◆ EXERCISE PROMPT:
Filter the entries for the word "Policy". Copy each line in which it occurs.

──────── SOURCE MATERIAL ────────

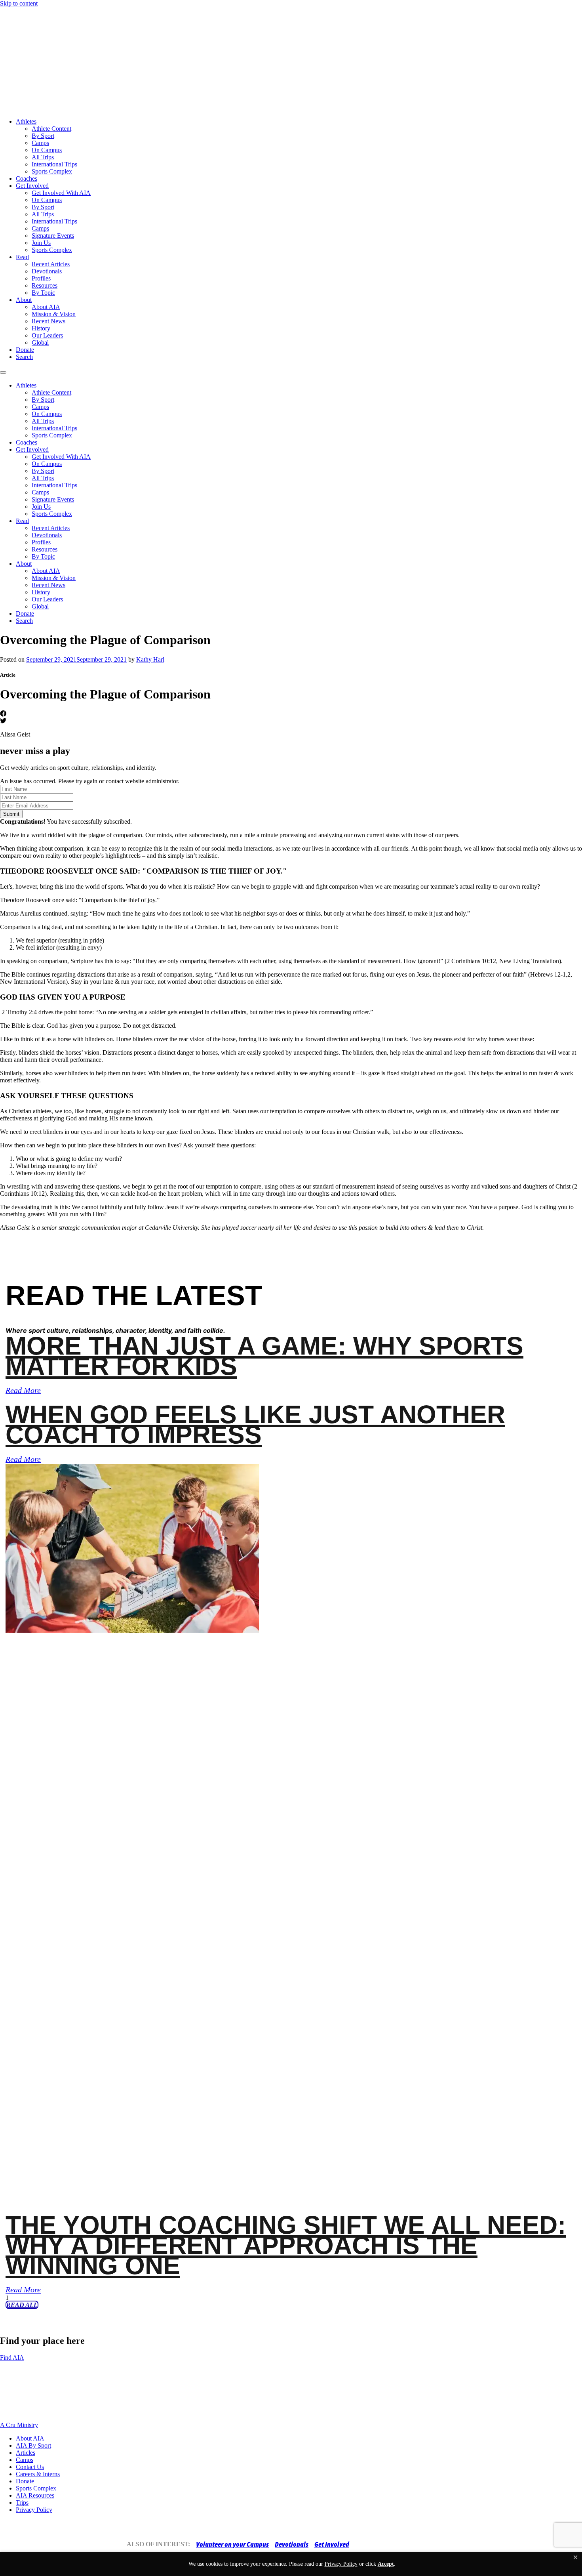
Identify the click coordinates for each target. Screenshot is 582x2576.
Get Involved (32, 185)
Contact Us (30, 2466)
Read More (23, 1390)
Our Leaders (47, 335)
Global (40, 342)
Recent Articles (51, 264)
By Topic (43, 292)
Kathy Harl (150, 659)
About (24, 299)
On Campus (47, 150)
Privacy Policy (34, 2509)
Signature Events (53, 235)
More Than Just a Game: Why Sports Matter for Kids (264, 1356)
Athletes (26, 121)
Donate (25, 349)
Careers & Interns (38, 2474)
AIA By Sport (33, 2445)
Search (24, 356)
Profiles (41, 278)
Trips (22, 2502)
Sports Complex (52, 171)
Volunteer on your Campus (232, 2544)
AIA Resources (35, 2495)
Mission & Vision (54, 314)
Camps (40, 142)
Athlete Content (51, 128)
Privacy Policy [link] (341, 2564)
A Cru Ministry (19, 2424)
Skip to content (19, 3)
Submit (11, 814)
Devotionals (47, 271)
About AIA (46, 306)
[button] (575, 2557)
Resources (44, 285)
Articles (25, 2452)
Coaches (26, 178)
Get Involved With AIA (61, 192)
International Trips (54, 164)
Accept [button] (386, 2564)
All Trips (43, 157)
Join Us (41, 242)
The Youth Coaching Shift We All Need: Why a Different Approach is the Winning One (286, 2245)
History (41, 328)
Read (22, 257)
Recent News (48, 321)
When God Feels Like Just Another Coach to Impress (255, 1424)
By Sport (43, 135)
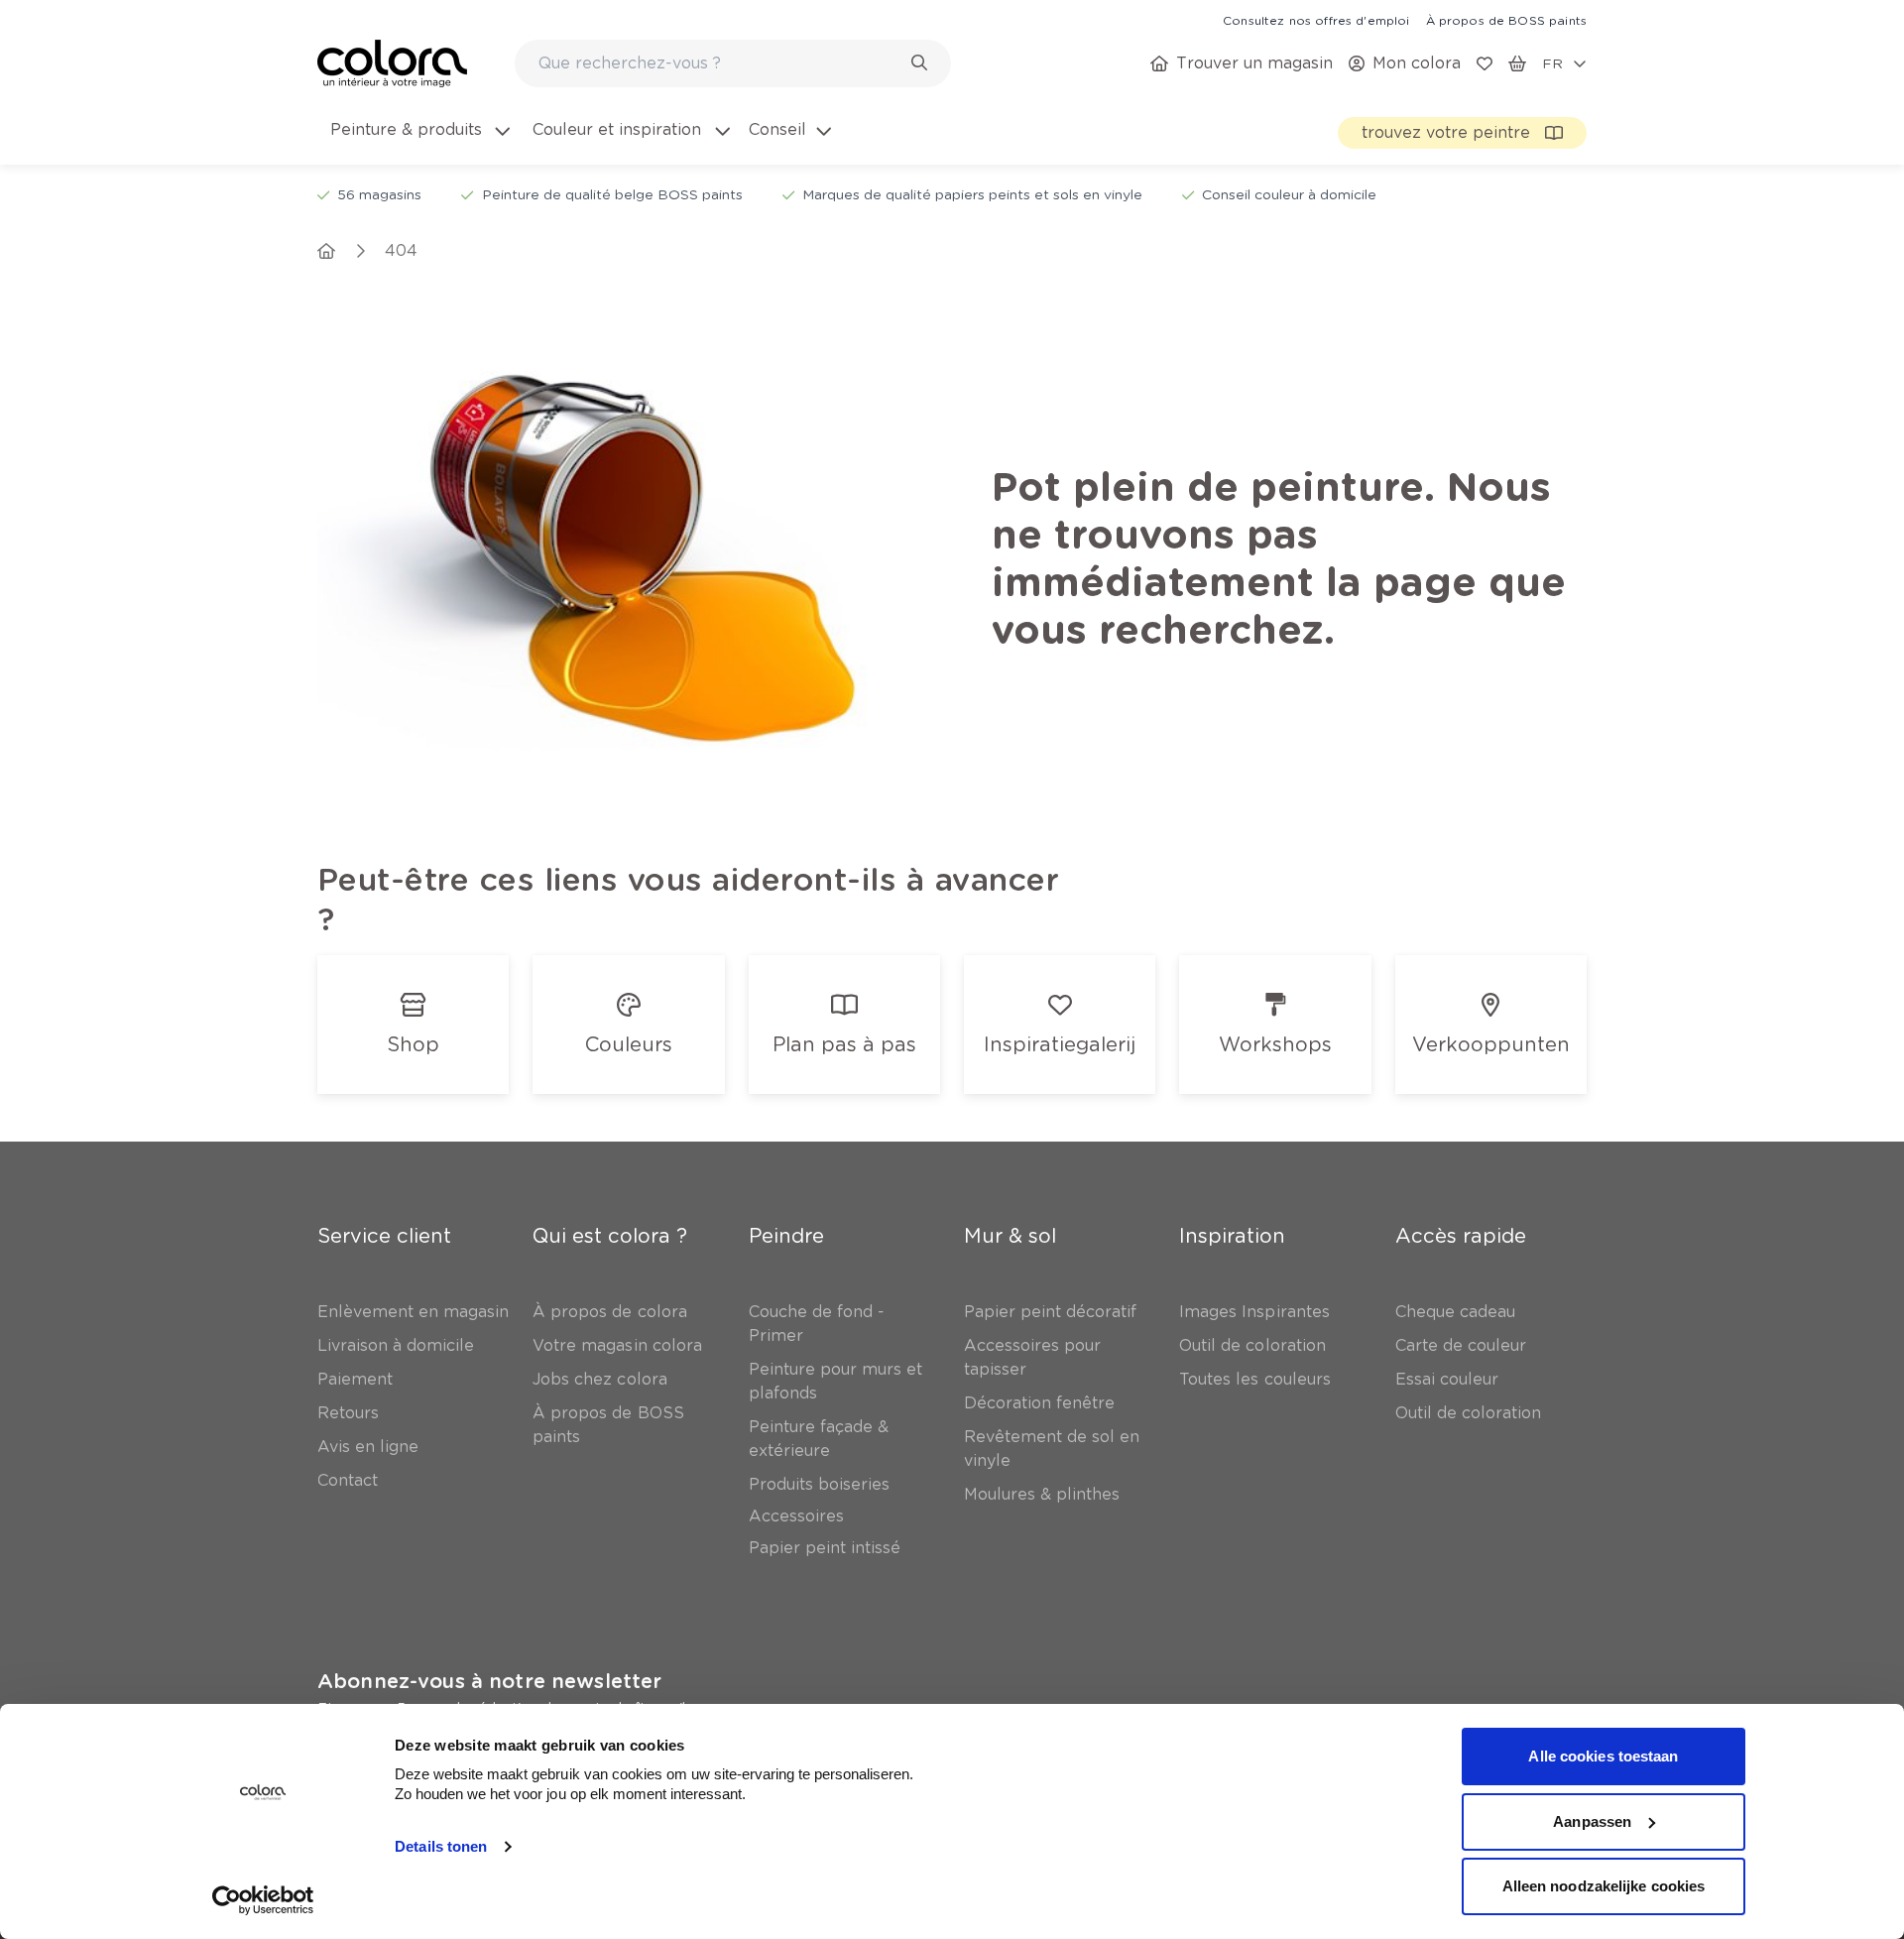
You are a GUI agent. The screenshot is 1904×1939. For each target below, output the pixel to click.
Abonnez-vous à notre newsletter (489, 1681)
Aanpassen (1592, 1821)
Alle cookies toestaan (1603, 1756)
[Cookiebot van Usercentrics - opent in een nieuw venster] (263, 1900)
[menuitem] (418, 142)
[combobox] (733, 63)
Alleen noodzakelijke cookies (1604, 1886)
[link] (1316, 20)
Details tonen (441, 1846)
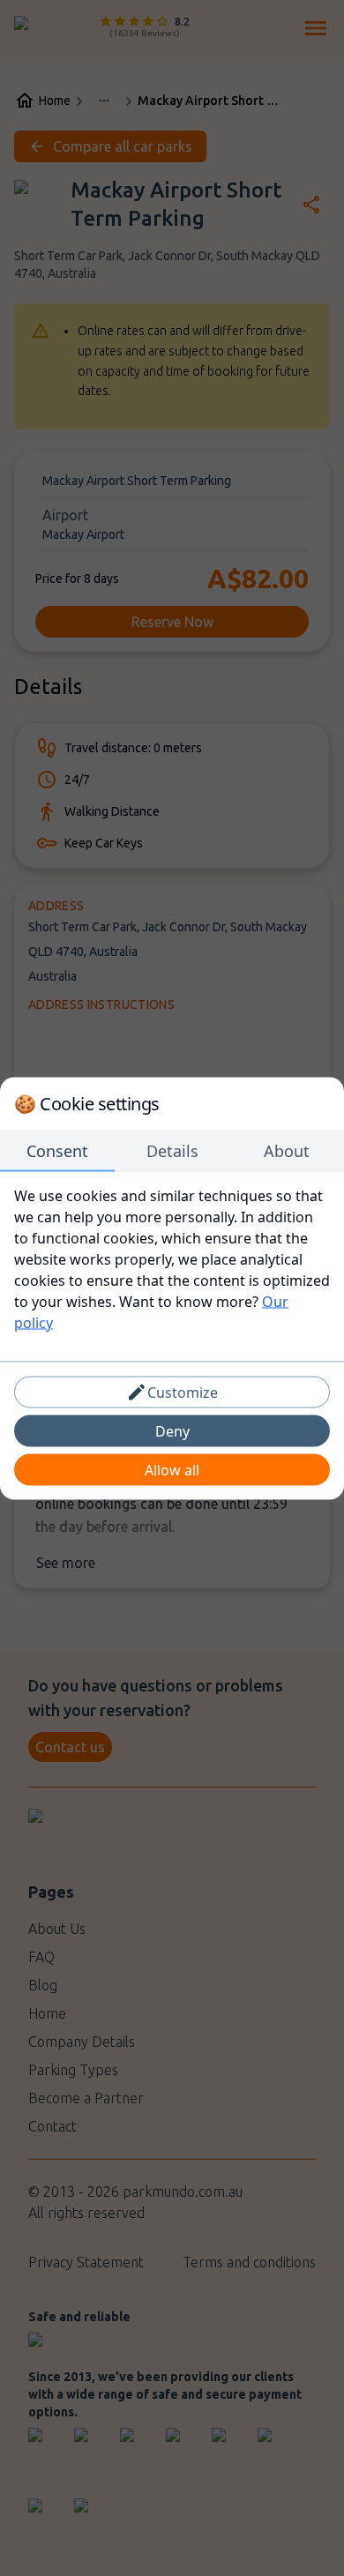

────────

◆ RESPONSE TO THE TASK:
Privacy Policy (34, 2509)
Privacy Policy [link] (341, 2564)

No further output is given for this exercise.